# Bees have flown away :(



## Backyardcreek (Aug 24, 2014)

The info:

-Got feral bees from old homestead. Placed into #1 of 2 new beehives.
-insert original combs from bee hive into new (#1) beehive
-3 weeks later discovered small beehive beetles in #1 beehive, removed bees, queen, placed into 2nd beehive
-bees seemed to be happy, going in & out of #2 beehive for at least 4 weeks
-sterilized #1 beehive via boiling water & scrub brush
-this week, #2 beehive is deserted, original combs show no infestation but also no new honey


What did I do wrong?


----------



## marusempai (Sep 16, 2007)

I'm no expert, but you did move them a lot. Fiddling too much with them is supposed to make them abscond.

Also, how many small hive beetles are we talking about? I'm pretty sure all hives have *some.* At least every hive I've looked into. You really don't need to do anything about them except squish them if you see them unless there's bazillions of them, I don't think.


----------



## alleyyooper (Apr 22, 2005)

Messing with them to much will make they want a new home.

Not many I know here in the mid west had even seen a small hive beetle. I only know from what I have read but putting The hives in full sun is supposed to help prevent them.

 Al


----------



## marusempai (Sep 16, 2007)

alleyyooper said:


> Not many I know here in the mid west had even seen a small hive beetle. I only know from what I have read but putting The hives in full sun is supposed to help prevent them.
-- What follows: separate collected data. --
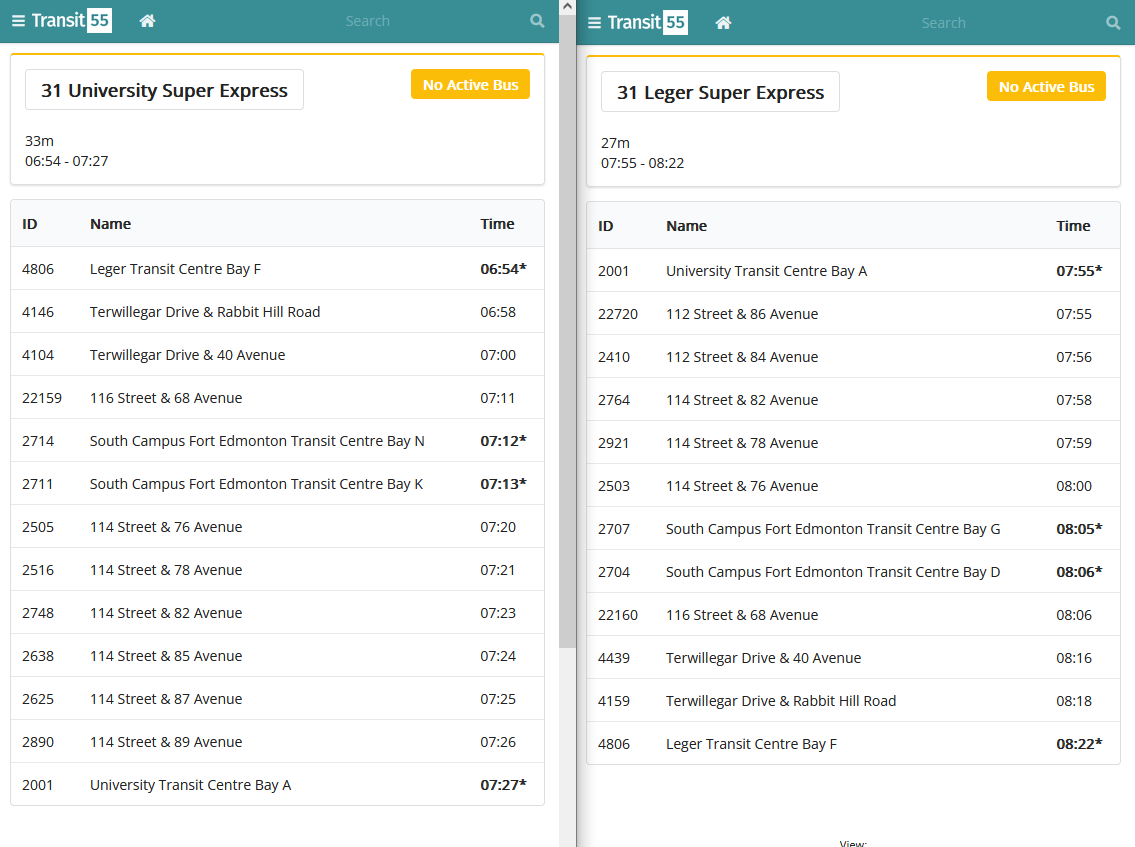The height and width of the screenshot is (847, 1135).
Task: Select stop 2890 114 Street & 89 Avenue
Action: pyautogui.click(x=166, y=742)

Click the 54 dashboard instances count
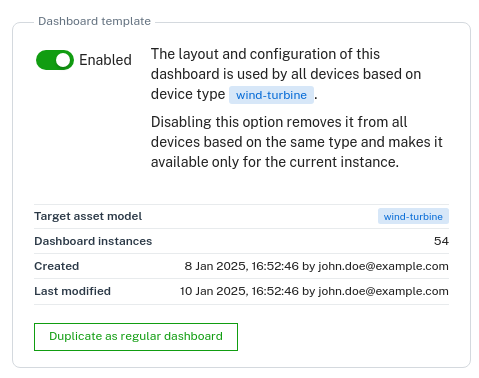[x=441, y=241]
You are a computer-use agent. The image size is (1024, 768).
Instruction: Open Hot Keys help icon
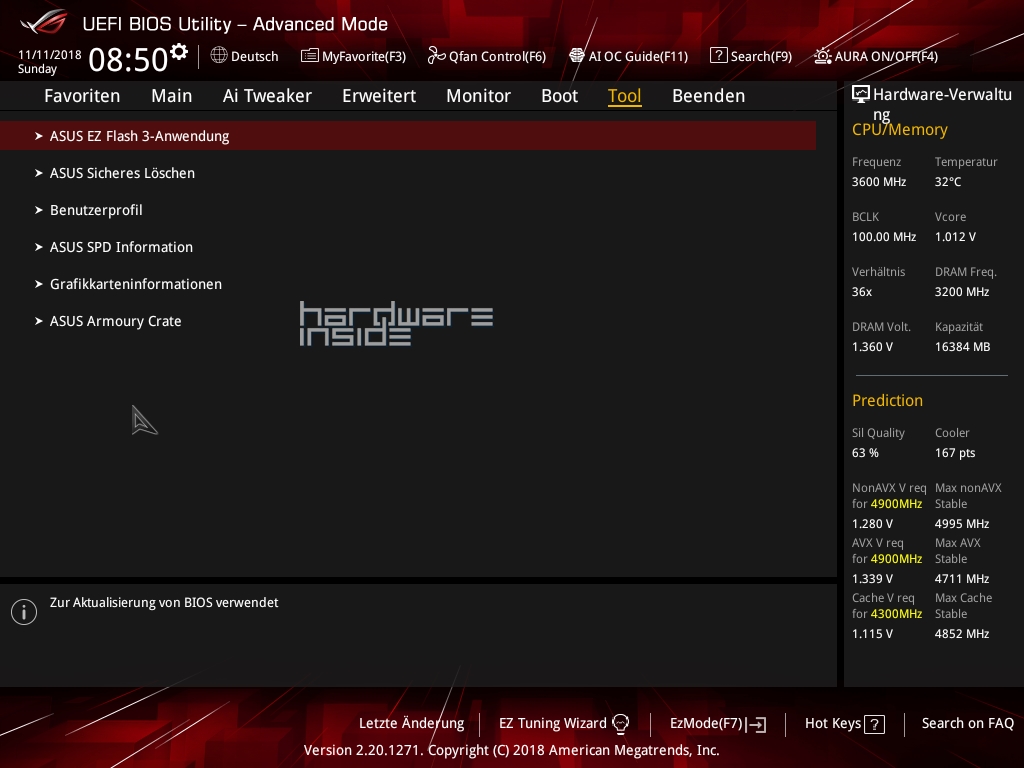click(874, 724)
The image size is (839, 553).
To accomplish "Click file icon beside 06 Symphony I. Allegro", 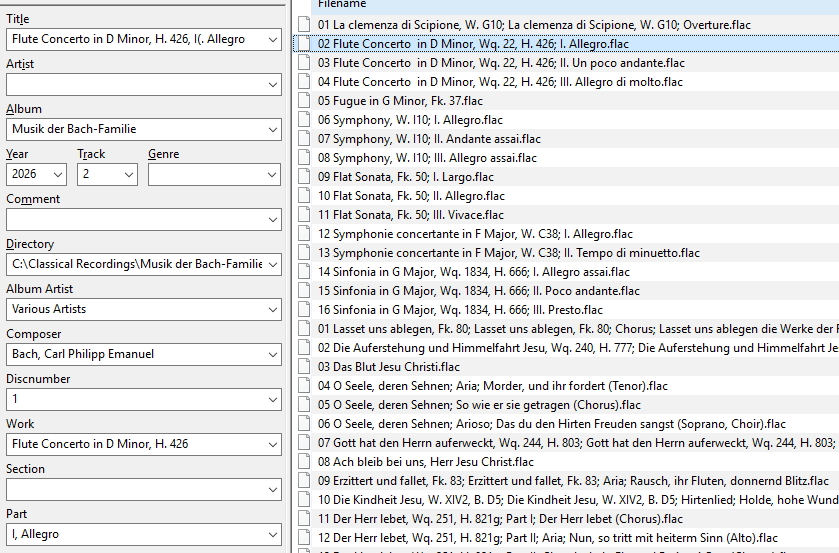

That's interesting. Admittedly I've only looked in beehives in my general area (neighbors and the bee club). But it seemed to me like every time somebody opened a hive, there was one or two. I know at least one of our hives have them. That being said I can say for sure that putting the hives in the sun helps - it makes the adult beetles sleepier and slower, so the bees can catch them more easily. They don't want those in their house any more than we do! That's the lore around here anyway, and it seems to play out in the hives, although my experience is admittedly limited.


----------



## Terri (May 10, 2002)

Backyardcreek said:


> The info:
> 
> -Got feral bees from old homestead. Placed into #1 of 2 new beehives.
> -insert original combs from bee hive into new (#1) beehive
> ...


 I did this once with a wax moth infestation and got excellent results

Then again I was using domestic bees. I think that domestic bees are less excitable the wild ones I have also had: Your wild strain might have been more excitable than my domestic ones were.


----------



## TxGypsy (Nov 23, 2006)

Full sun away from trees is best. This year is an exceptional year for small hive beetles....all insects it seems are doing well with all the rain. It is also important not to give the beetles places to hide. Get your hive up off the ground. I have frame feeders in a lot of my hives this year and I have noticed that they offer good places for the beetles to hide and the hives with the feeders tend to have more hive beetles. 

http://www.easttxbees.com/smallhivebeetle.htm

I agree that the bees left due to a combination of too much moving and probably the presence of beetles and maybe mites. 

I've had several students with problems with cut outs this year. The problem with doing cut outs is that you rarely get the queen, kill a lot of the bees and end up with a lot of comb. This means that the bees cannot adequately cover/guard all the comb. Bees tend to be not as vigilant without a queen which makes matters worse. They have lost equipment and experienced a lot of frustration over 'free bees'.


----------